Thursday, February 21, 2013

The Best Sellers Since 1913, courtesy of Publisher's Weekly


I am not sure who this reader is but Kahn has undertaken the task of reading the books that reached Number One on Publisher's Weekly over the last 100 years. As I look at the list, a great many of these books are ones I would not care to read even once. There are way too many Grishams and Kings, not that there's anything wrong with those, but one can only take so much of most authors. Is choosing what the mass audience chose, the best way to go? Are bestsellers the best marker?

If you wanted to read a book published every year for the last 100 years, how would you choose the list?

14 comments:

Anonymous said...

Patti - You ask (as ever!) a really interesting question. I would certainly not go by best-seller lists. Volume of sales does not equal quality. Instead I'd probably do some research and find out what people I respect had read and recommended.

George said...

I would pick award winning books like Pulitzer Prize winners, National Book Award winners, Edgar winners, Hugo winners, etc.

Deb said...

I might check Book of the Month Club selections as they tended to balance between popular best sellers of the day and lesser-known, more esoteric works. On the other hand, I hardly ever read new books, so it's far more likely that I've read a book from 1936 than from 2006.

Thomas Pluck said...

I read "Hit Lit" by James W. Hall and it made me want to read books like Gone with the Wind and Peyton Place, which I had no intention of ever reading.

Anonymous said...

Me too, THomas. Don't forget Valley of the Dolls (which I actually did read, along with many others that Hall covered).

Otherwise, I'd go with George's idea.


Jeff M.

Ron Scheer said...

Reading early westerns, I puzzle over this whole business as I find writers who were once wildly popular and have since utterly disappeared from memory, as if they never existed. Meanwhile, a few have lasted: Owen Wister and Zane Grey both had no. 1 books as determined by PW. THE VIRGINIAN, in fact, was on the top-10 list for 2 years running.

We know there are other factors besides the content of books that make them bestsellers. Marketing, publicity, and herd instinct. These drive rather than reflect popular taste.

Deb said...

I just took a look at the list. As I suspected, I've read most of them from the mid-1920s through the late-1970s. After that, there's a distinct falling off. I wonder if Kahn will have any trouble finding some if the more obscure titles--oh we'll, as they say, nothing's obscure on the Internet.

Btw, who woulda guessed Elia Kazan wrote the best-selling book of 1967. Coincidently, the movie adaptation of that novel, The Arrangement, is Bill Crider's movie of the day today.

Rick Robinson said...

I've read just 21 of them, and I agree with you, way too many Grisham and other pop authors plus some that may have been popular for reasons I can't fathom today. I've seen as films a few of them that I didn't read.

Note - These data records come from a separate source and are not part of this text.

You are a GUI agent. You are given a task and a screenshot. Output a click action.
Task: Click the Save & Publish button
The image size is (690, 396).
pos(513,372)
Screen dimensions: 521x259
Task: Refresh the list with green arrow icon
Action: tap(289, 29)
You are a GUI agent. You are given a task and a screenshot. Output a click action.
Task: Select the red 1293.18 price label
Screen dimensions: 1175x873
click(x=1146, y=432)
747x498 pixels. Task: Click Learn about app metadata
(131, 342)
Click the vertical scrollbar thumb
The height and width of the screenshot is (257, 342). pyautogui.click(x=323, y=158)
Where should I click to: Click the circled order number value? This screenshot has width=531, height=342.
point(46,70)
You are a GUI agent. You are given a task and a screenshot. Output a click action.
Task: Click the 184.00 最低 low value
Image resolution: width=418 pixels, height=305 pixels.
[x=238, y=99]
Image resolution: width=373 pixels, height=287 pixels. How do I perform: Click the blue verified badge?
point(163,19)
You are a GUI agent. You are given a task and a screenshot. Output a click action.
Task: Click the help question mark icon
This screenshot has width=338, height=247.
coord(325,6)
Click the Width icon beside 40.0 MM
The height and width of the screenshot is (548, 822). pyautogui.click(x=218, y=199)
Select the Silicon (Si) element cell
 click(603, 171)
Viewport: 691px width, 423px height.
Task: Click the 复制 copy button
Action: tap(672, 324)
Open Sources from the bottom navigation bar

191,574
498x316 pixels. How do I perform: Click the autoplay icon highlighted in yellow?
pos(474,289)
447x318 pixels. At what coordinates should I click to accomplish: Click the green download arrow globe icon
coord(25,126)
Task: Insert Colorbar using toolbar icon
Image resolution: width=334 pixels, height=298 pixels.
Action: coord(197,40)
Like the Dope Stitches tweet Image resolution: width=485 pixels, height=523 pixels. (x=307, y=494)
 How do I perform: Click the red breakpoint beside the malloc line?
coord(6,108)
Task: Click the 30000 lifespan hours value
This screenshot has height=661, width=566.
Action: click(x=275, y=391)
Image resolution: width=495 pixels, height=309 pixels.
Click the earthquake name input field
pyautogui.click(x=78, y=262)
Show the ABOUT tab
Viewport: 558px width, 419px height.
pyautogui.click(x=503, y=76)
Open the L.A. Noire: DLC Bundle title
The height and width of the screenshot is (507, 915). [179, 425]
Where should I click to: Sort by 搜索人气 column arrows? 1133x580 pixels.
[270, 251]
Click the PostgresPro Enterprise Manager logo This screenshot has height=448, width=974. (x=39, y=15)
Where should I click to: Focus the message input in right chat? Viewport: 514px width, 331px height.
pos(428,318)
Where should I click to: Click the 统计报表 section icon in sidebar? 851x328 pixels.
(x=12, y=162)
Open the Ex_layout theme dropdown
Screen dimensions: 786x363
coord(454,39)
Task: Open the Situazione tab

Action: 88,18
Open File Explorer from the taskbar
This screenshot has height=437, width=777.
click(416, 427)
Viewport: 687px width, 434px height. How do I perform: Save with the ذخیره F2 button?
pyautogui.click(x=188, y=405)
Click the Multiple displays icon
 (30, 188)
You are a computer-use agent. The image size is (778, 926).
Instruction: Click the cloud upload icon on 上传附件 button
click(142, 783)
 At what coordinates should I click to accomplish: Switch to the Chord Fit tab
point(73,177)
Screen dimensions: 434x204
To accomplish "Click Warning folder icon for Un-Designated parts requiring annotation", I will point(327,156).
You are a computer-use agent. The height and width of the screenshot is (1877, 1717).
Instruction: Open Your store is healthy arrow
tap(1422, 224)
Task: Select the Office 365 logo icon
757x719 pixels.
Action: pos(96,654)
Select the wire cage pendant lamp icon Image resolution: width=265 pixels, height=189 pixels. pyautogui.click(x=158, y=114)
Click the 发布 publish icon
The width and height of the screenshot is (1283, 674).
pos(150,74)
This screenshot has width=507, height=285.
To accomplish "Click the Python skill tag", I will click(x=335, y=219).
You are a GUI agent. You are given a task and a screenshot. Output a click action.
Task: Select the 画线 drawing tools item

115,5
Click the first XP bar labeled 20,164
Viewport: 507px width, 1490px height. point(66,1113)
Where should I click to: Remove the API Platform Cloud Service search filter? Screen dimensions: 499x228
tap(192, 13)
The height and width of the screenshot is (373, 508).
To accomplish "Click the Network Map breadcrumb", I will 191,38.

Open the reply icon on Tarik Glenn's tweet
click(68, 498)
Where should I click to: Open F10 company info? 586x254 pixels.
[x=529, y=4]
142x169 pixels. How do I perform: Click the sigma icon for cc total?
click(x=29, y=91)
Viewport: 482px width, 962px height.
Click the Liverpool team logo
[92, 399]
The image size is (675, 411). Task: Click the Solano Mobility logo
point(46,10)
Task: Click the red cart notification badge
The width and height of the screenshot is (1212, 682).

I also agree with George that there are much better choices for a list of books to read.

Anonymous said...

I've read 30 or so. Way too many Grishams.


Jeff M.

J F Norris said...

What a daunting task. Kahn will be reading a lot of heavy handed religious and moralistically themed books (Harold Bell Wright?Ugh) in the early part of the century. I do not envy him or her for a variety of other reasons most of which were already voiced.

In 1982 the number one bestseller was a novelization of a screenplay? Seriously? How did that get counted? The standards for what constitutes a besteseller (at least according to PW) have been greatly revised over time. As Kahn states in his post PW discounts the Harry Potter books in their bestseller stats which seems like a weird bias to me. Based on that I mistrust most of their statistics from the 1990s onwards.

pattinase (abbott) said...

Me, too. yet I would list almost none of them as essential reading. Sadly the best books are some of the earlier ones.

pattinase (abbott) said...

In answer to John. It is very hard to understand why he picked the best seller list for his guide, isn't it? SHADE OF GREY would be the end of me for sure.

Brian Busby said...

I was aware that John Grisham is big... but that big?

If nothing else the exercise will provide snapshots of evolving, devolving and stagnant popular culture. And it should be interesting to read a few works by forgotten folks who, quite possibly, one's grandparents read back in the day.

Me? I've read only three. Not ashamed to say so - but not proud either.

J F Norris said...

P.S. Just read the entire list. I didn't bother looking at anything past 1982 when I saw E.T. there. King and Grisham show up way too often. And they're not even the good ones. Interesting to see in the year of 9/11 one of those apocalyptic Christian books in the "Left Behind" series made #1. How telling is that about the populist mindset? What really saddens me is that Fifty Shades of Grey is the #1 bestseller for last year. Pass me that riding whip. I'm going to beat myself senselessly for being too much of an individualist.